His research interests include multilingualism, multiscriptism, language planning and language contact in Greater China; Chinese-language literature; historical sociolinguistics; missionary and colonial linguistics; the history of Chinese linguistics in Europe; Chinese lexicography; Chinese as a foreign language; and the history and society of Taiwan. Klöter is co-editor of the SinoLinguistica series, the CHUN – Chinesischunterricht journal, and a member of the editorial board of the International Journal of Taiwan Studies. He is also chief editor of the Journal of Asian Pacific Communication. He has appeared in several German and international media outlets as an expert on the Taiwan conflict, including Tagesschau, VOX News, and ORF III Aktuell.

== Publications (selection) ==

- (2021) (editor, with Mårten Söderblom Saarela) Language Diversity in the Sinophone World: Historical Trajectories, Language Planning, and Multilingual Practices. Abingdon, New York: Routledge.
- (2021) (editor, with Xuetao Li) Von Lindenblättern und verderbten Dialekten: Neue Studien zu Georg von der Gabelentz (1840–1893). Veröffentlichungen des Ostasien-Instituts der Ruhr-Universität Bochum 70. Wiesbaden: Harrassowitz.

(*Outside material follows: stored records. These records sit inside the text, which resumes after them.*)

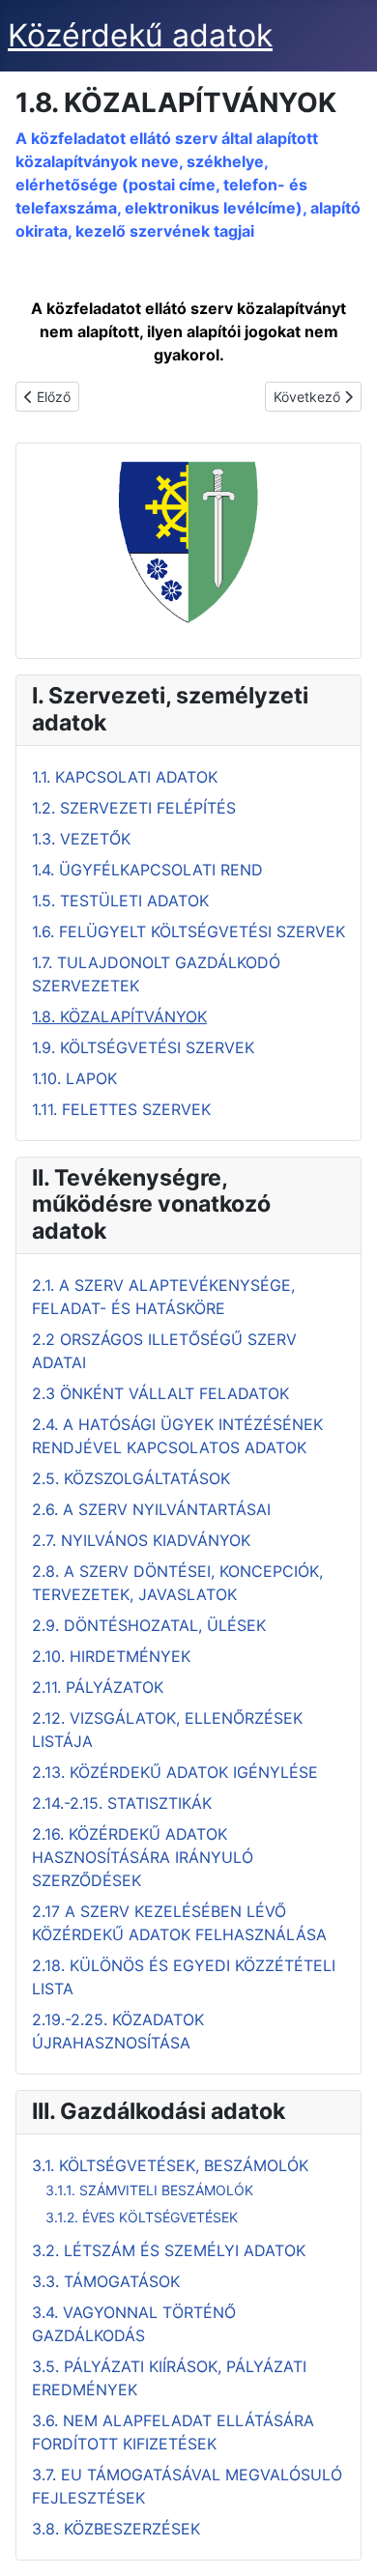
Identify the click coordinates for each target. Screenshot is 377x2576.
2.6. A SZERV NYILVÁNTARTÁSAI (151, 1509)
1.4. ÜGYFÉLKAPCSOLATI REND (147, 869)
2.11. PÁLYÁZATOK (97, 1687)
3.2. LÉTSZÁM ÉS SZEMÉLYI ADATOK (168, 2250)
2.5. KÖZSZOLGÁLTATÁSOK (131, 1478)
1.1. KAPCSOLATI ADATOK (125, 777)
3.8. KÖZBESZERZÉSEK (116, 2528)
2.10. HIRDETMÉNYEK (111, 1656)
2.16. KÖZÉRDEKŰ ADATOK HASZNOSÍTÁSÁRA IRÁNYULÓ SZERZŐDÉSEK (142, 1857)
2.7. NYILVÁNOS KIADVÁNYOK (141, 1540)
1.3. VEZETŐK (81, 838)
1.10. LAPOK (74, 1078)
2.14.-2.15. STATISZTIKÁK (122, 1803)
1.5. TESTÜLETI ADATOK (120, 900)
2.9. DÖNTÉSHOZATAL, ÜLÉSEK (149, 1625)
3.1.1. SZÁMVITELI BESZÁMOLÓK (149, 2190)
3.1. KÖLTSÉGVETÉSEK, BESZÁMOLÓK (170, 2165)
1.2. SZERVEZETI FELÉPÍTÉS (134, 807)
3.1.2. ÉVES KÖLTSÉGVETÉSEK (141, 2217)
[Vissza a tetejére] (343, 2540)
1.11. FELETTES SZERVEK (121, 1109)
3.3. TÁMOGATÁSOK (106, 2281)
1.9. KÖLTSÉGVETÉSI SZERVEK (143, 1047)
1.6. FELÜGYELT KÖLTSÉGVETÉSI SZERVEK (188, 931)
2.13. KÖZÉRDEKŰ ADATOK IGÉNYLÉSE (175, 1772)
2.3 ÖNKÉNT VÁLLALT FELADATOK (160, 1393)
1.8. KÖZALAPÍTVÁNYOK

- (2012) (editor, with Bi-yu Chang) Imaging and Imagining Taiwan: Identity representation and cultural politics. Wiesbaden: Harrassowitz.
- (2011) The language of the Sangleys: A Chinese vernacular in missionary sources of the seventeenth century. Leiden, Boston: Brill.
- (2006) (editor, with Dafydd Fell and Bi-yu Chang) What has changed? Taiwan before and after the change in ruling parties. Wiesbaden: Harrassowitz.
- (2005) Written Taiwanese. Wiesbaden: Harrassowitz. (PhD thesis, Leiden University, 2003).
- (2022) (with Julia Wasserfall) “Language and Society in Taiwan,” topical section of the International Journal of Taiwan Studies 5(2).
- (2022) “Language visibility and invisible languages: The street name signs of Taipei City”, International Journal of Taiwan Studies 5(2), 332–352.
- (2021) “One legacy, two legislations: Language policies on the two sides of the Taiwan Strait.” In Klöter, Henning and Mårten Söberblom Saarela (eds.), Language Diversity in the Sinophone World: Historical Trajectories, Language Planning, and Multilingual Practices. Abingdon, New York: Routledge, 101–121.
- (2021) (with Mårten Söderblom Saarela) “Introduction: Language Diversity in the Sinophone World.” In Klöter, Henning and Mårten Söberblom Saarela (eds.), Language Diversity in the Sinophone World: Historical Trajectories, Language Planning, and Multilingual Practices. Abingdon, New York: Routledge, 1–10.
- (2019) “Writing Taiwanese: Then and now, how, why and who?” In Fell, Dafydd and Hsin-Huang Michael Hsiao (eds.), Taiwan Studies Revisited. London: Routledge, 197–214.
- (2017) “China mission and linguistics: Early contributions by Catholic missionaries.” In Davor Antonucci & Pieter Ackerman (eds.), Chinese Missionary Linguistics. Leuven: Ferdinand Verbiest Institute, 73–92.